Por Enrique Peña Nieto

La historia suele recordar a los grandes personajes por su legado material o ideológico, pero han sido muy pocos quienes además trascienden por su liderazgo moral. Sin duda, se trata de una cualidad muy necesaria en estos tiempos, cuando nuestra capacidad técnica no siempre va a la par de la sabiduría requerida para dar un rumbo certero a nuestros esfuerzos como humanidad.

Shimon Peres, amigo cercano de México, es una de esas grandes figuras universales que han inspirado y tocado la vida de millones de personas, por encima de credos religiosos, orígenes étnicos o preferencias políticas.

Es por ello que hoy, Jefes de Estado y de Gobierno de todo el mundo nos hemos dado cita en Jerusalén, para unirnos en un duelo que nos obliga a reflexionar sobre el futuro de paz y prosperidad que aspiramos a construir como comunidad internacional.

El ex Primer Ministro del Estado de Israel fue un líder en todo el sentido de la palabra. Amó a su país y le sirvió con pasión. Y también fue un idealista que, por haber vivido la guerra, se atrevió a soñar e impulsar un futuro de paz en Oriente Medio.

En su discurso al asumir la Presidencia de Israel, en 2007, Peres le hizo una petición a su pueblo: “Permítanme seguir siendo un optimista. Permítanme mantener la capacidad de soñar”. Ése fue su sello a lo largo de más de siete décadas de vida política: creer en un mejor futuro. Siempre supo que el pesimista ya está derrotado y que la adversidad no es una excusa para la inacción, sino una invitación a ser audaz.

Luchó incansablemente en favor de la reconciliación entre israelíes y árabes, especialmente con el pueblo palestino, bajo la premisa de que la paz no se gana derrotando a un enemigo, sino que se gana construyendo junto a un aliado.

Peres sabía que ese camino era arduo, que requería paciencia y valentía, pero estuvo dispuesto a andarlo; dispuesto a asumir los costos políticos. Gracias a esta convicción, en 1994 fue reconocido con el Premio Nobel de la Paz, junto con el entonces Primer Ministro de Israel, Issac Rabin, y el líder palestino Yasir Arafat.
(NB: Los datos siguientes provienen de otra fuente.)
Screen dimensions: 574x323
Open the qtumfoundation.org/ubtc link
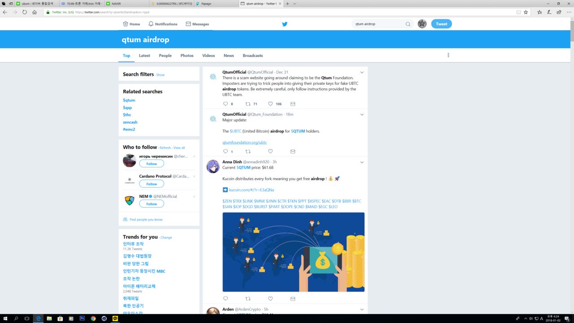244,143
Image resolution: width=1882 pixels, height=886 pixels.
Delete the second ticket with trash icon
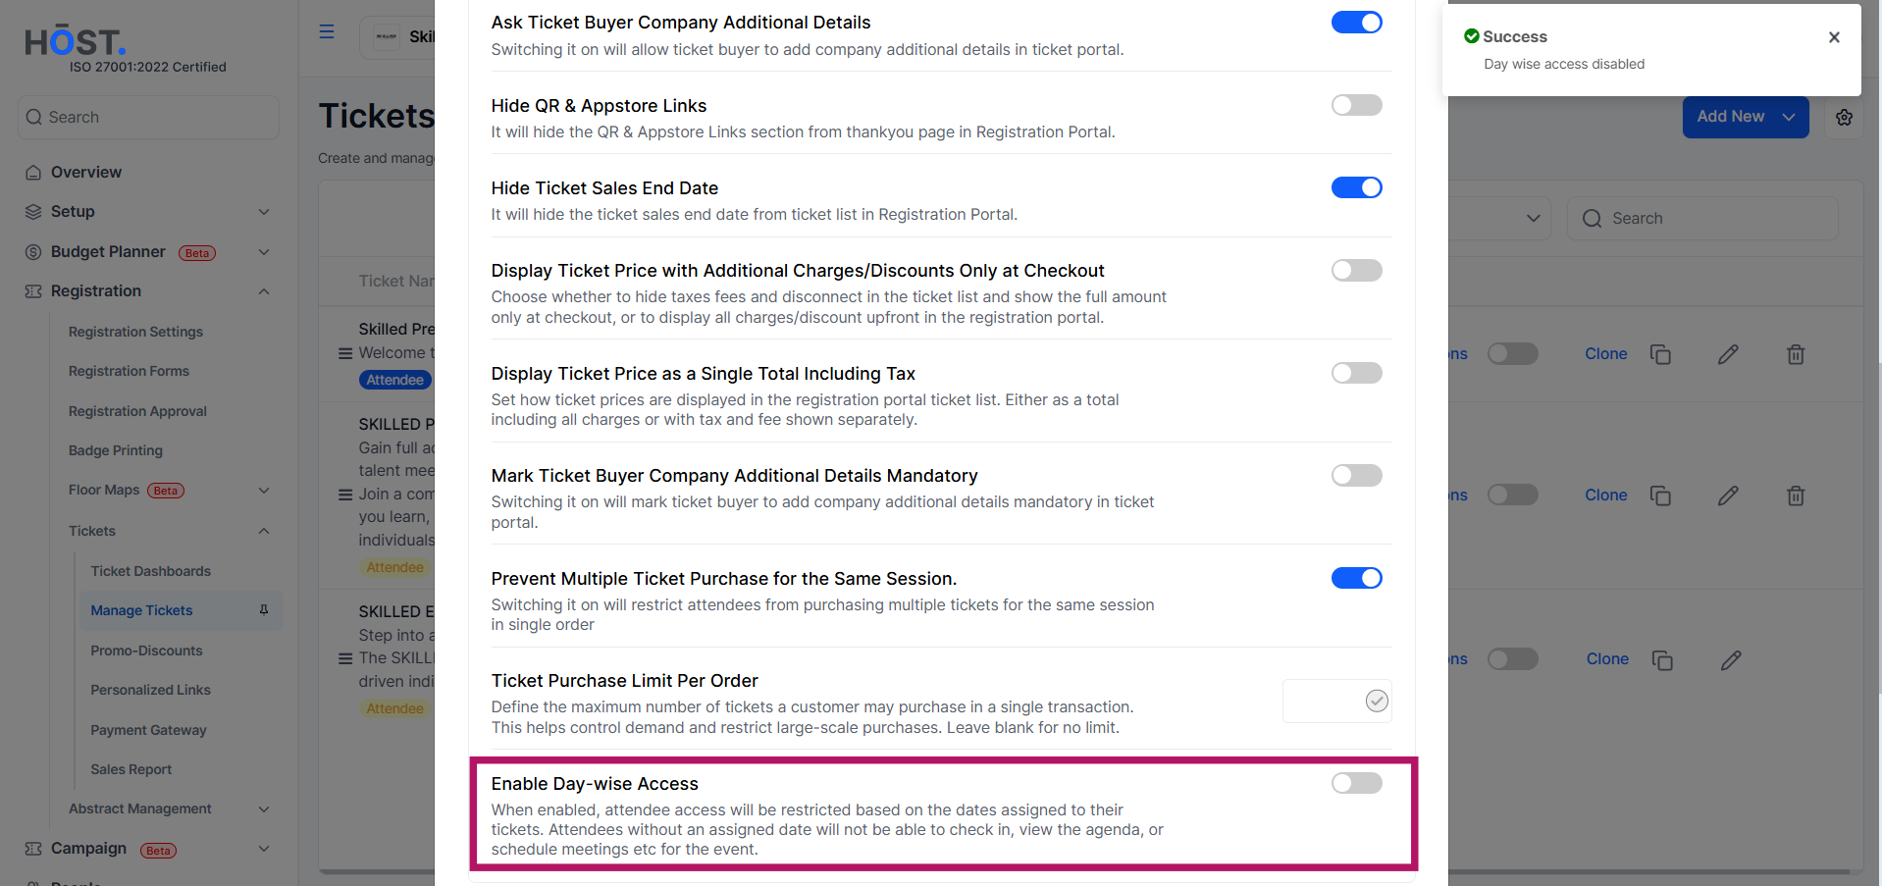(x=1796, y=495)

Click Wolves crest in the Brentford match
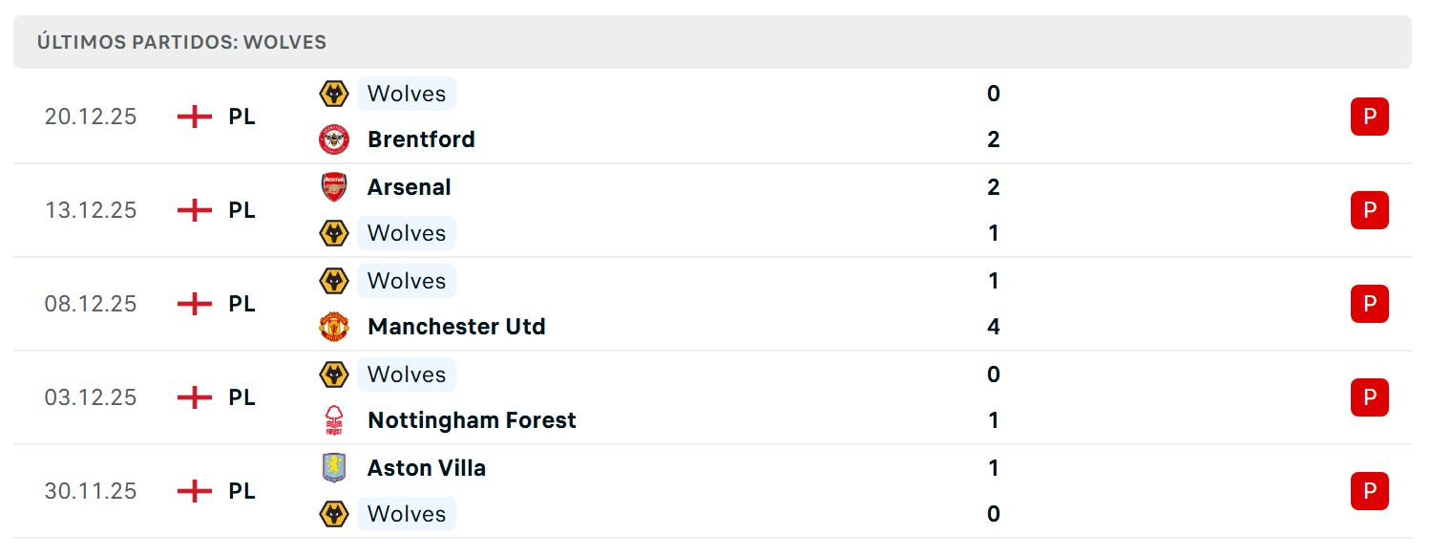tap(334, 94)
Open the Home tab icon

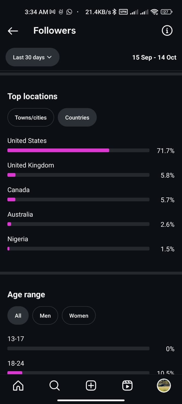(18, 386)
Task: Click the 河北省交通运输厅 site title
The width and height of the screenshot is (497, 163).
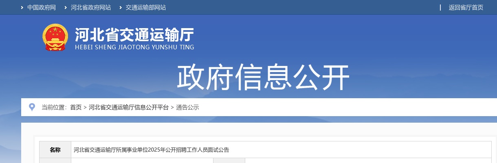Action: 134,35
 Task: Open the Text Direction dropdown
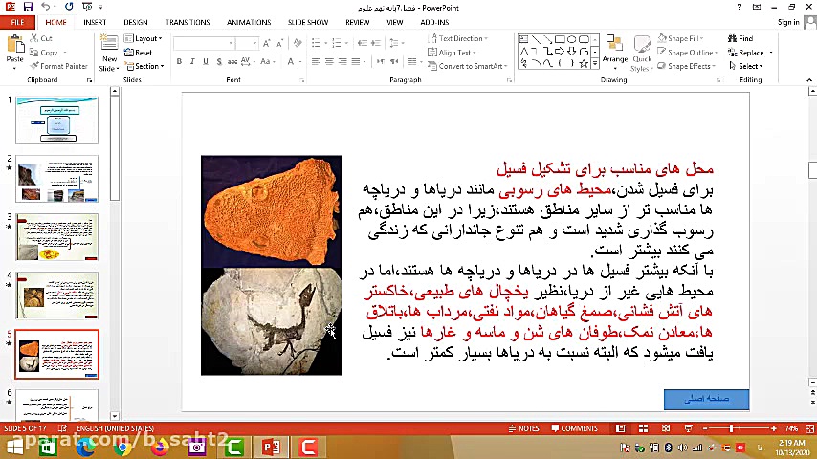pos(457,39)
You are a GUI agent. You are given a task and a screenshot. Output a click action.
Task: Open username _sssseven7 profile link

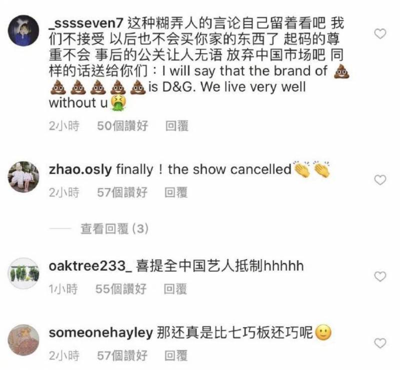(86, 23)
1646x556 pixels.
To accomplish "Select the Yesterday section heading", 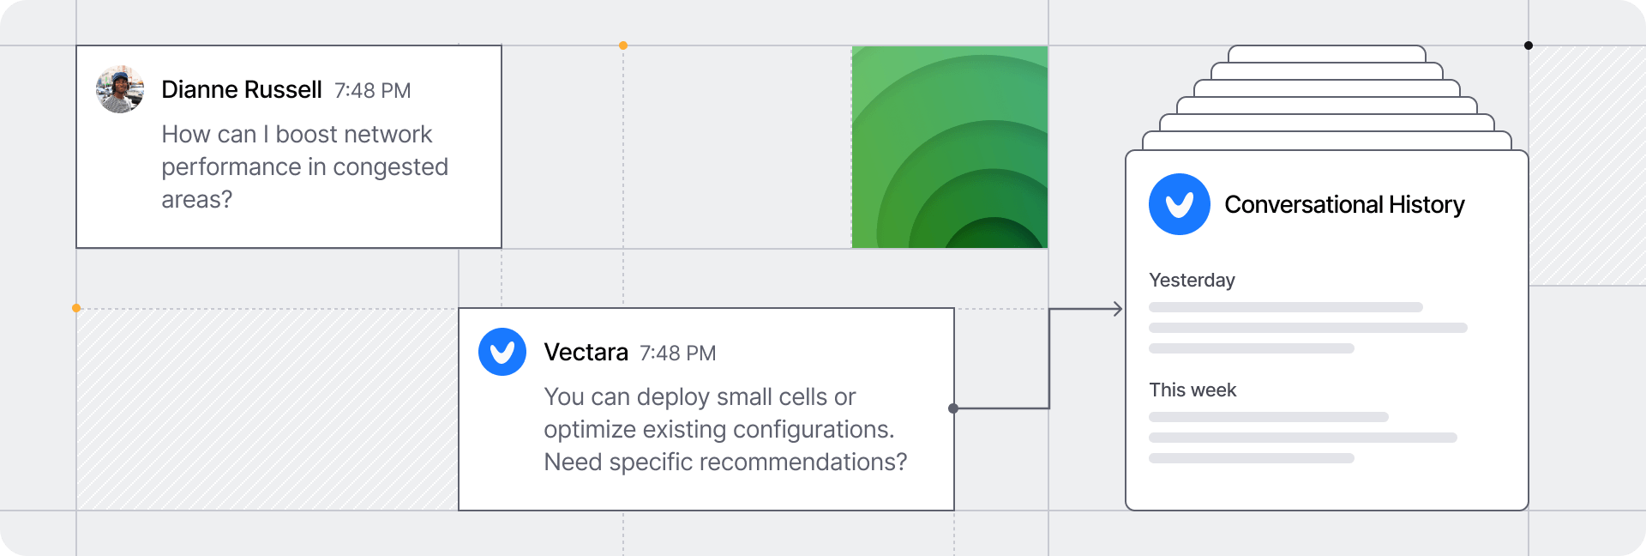I will (1192, 281).
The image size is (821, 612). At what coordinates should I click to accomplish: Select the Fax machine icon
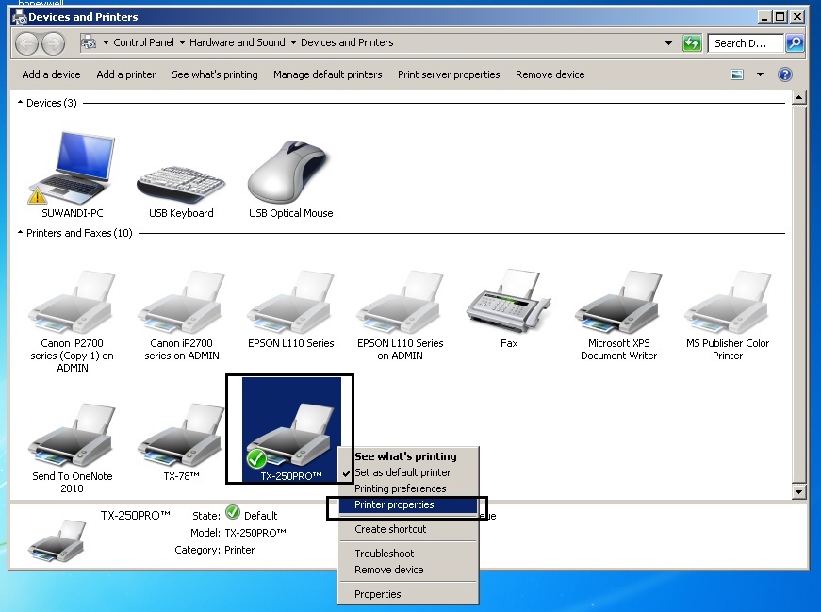pyautogui.click(x=509, y=302)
El ex Presidente del Estado de Israel fue un gran aliado de México, siempre dispuesto a privilegiar puntos de encuentro y vías de colaboración. Visitó nuestro país en seis oportunidades y desde distintas responsabilidades, contribuyendo en todo momento a fortalecer y proyectar la amistad que une a nuestros pueblos.

Personalmente, tuve el privilegio de conocerlo e intercambiar ideas con él en cinco ocasiones. Cada una de ellas, fue una oportunidad para dialogar y conocer la visión ―siempre lúcida y franca― de uno de los arquitectos de la historia contemporánea, de un integrante de la generación de los padres fundadores de Israel.

Hoy, el pueblo de México se une al duelo de sus familiares y amigos, al de todo Israel y al del pueblo judío en todo el mundo, para quienes Shimon Peres representa una inspiradora figura de unidad, liderazgo y sabiduría.

De manera especial, quiero expresar mi solidaridad con la comunidad judía en México, integrada por más de 50 mil mujeres y hombres, que todos los días contribuyen a construir un mejor país con su talento, patriotismo, ética de trabajo y capacidad de innovación.

Peres nos deja un legado vigente y, hoy más que nunca, necesario: por encima de ideologías o preferencias partidistas, la función de la política es buscar acuerdos para generar soluciones.

Estoy convencido de que la mejor forma de honrar al gran hombre que fue Shimon Peres, es poniendo en práctica la reflexión que nos compartió al despedirse de la presidencia de su país en 2014: “Aún quedan esclavos que liberar, vidas que salvar, justicia que defender; aún queda un mundo que mejorar”.

Descanse en paz, Shimon Peres, líder israelí, hombre universal y amigo de México.